- _EXERCISE INSTRUCTIONS_: Your task is to copy the stretch of lines in the records below that begins with the line containing "Image resolution: width=1170, height=2576." and ends with the line containing "(044) 229-28-80", exactly as written, with nothing added.

** Opening DATA EXTRACTS block **

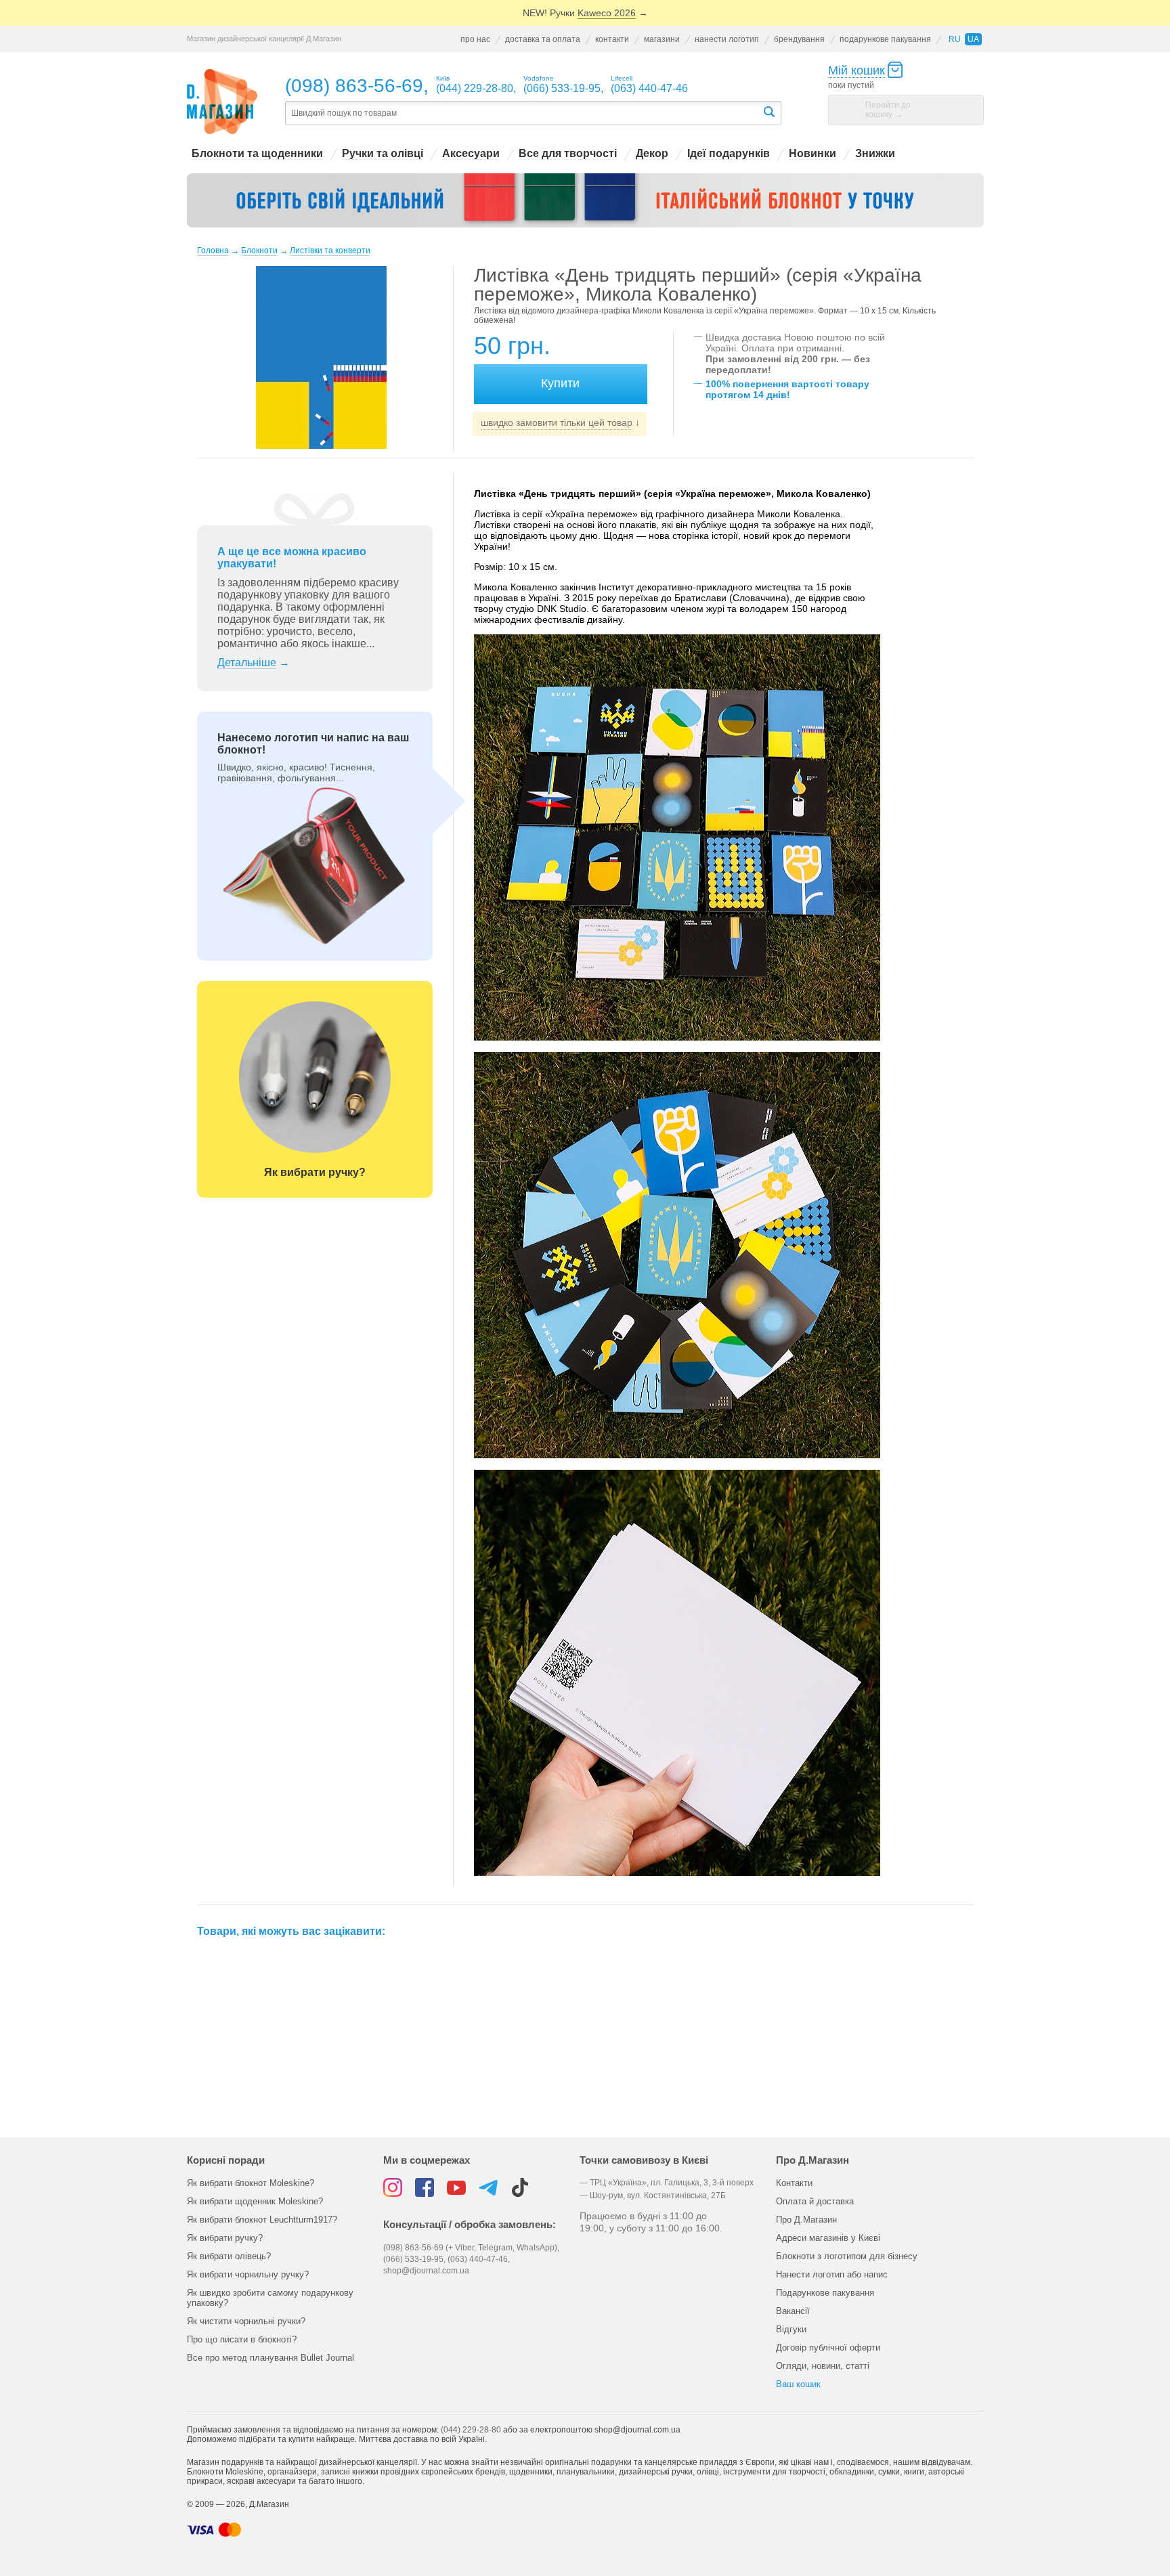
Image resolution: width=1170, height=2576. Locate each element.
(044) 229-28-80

** Closing DATA EXTRACTS block **
** Opening DATA EXTRACTS block **

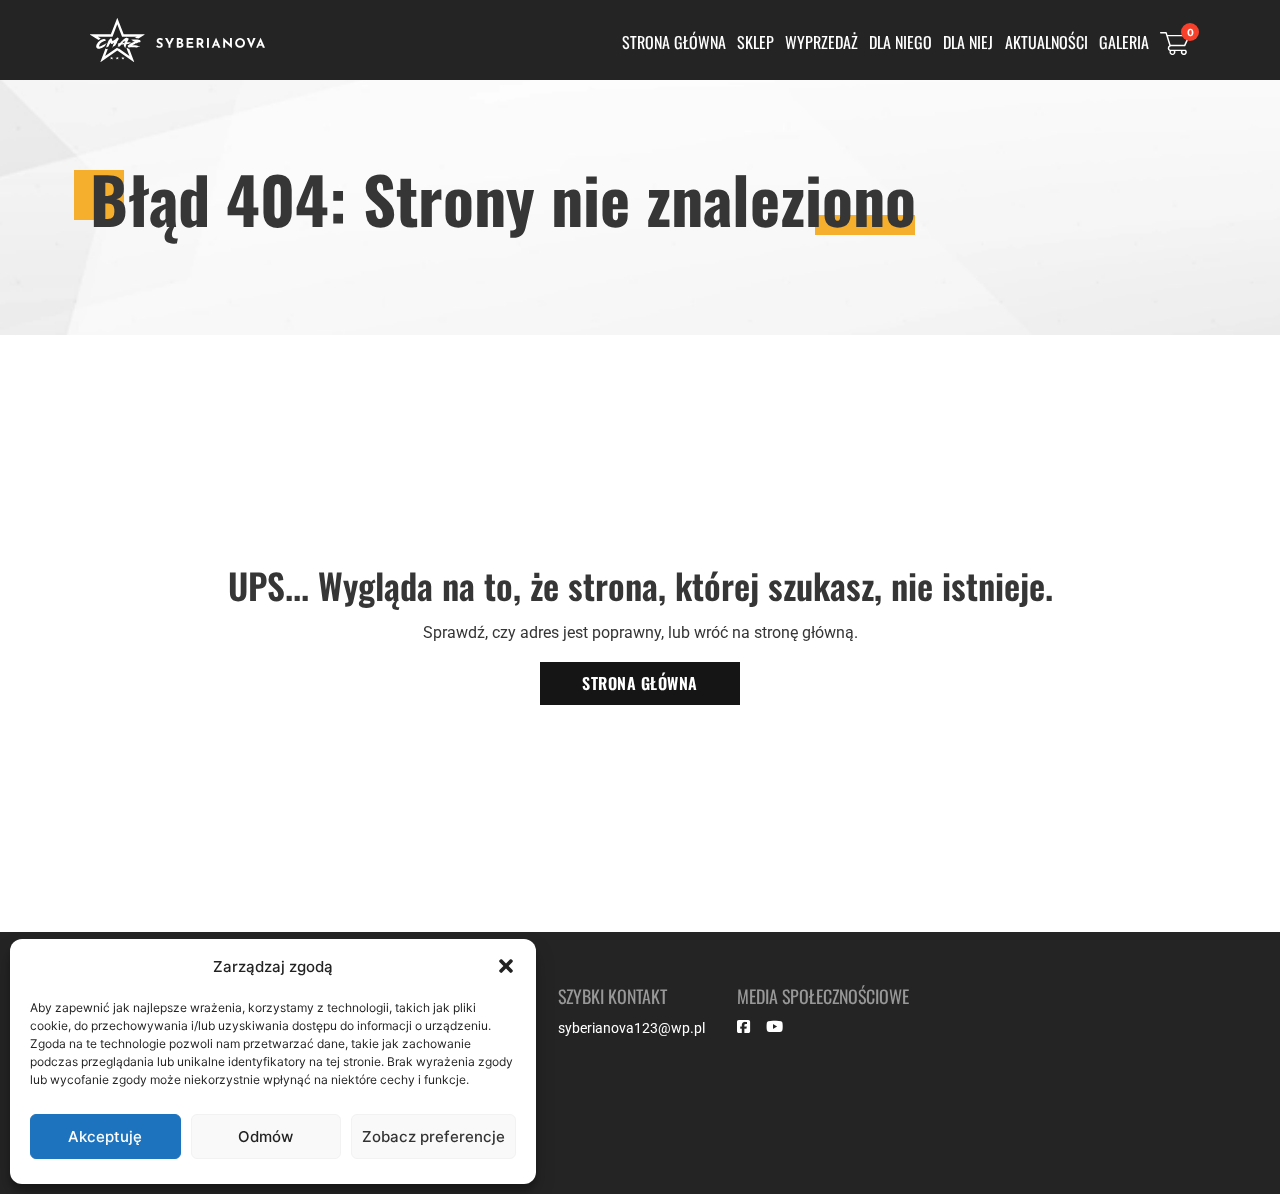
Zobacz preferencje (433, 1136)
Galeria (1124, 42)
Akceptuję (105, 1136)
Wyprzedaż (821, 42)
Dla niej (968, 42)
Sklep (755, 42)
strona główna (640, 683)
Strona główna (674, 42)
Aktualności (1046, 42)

** Closing DATA EXTRACTS block **

- _EXERCISE OUTPUT_:
Image resolution: width=1170, height=2576. Locate each element.
(044) 229-28-80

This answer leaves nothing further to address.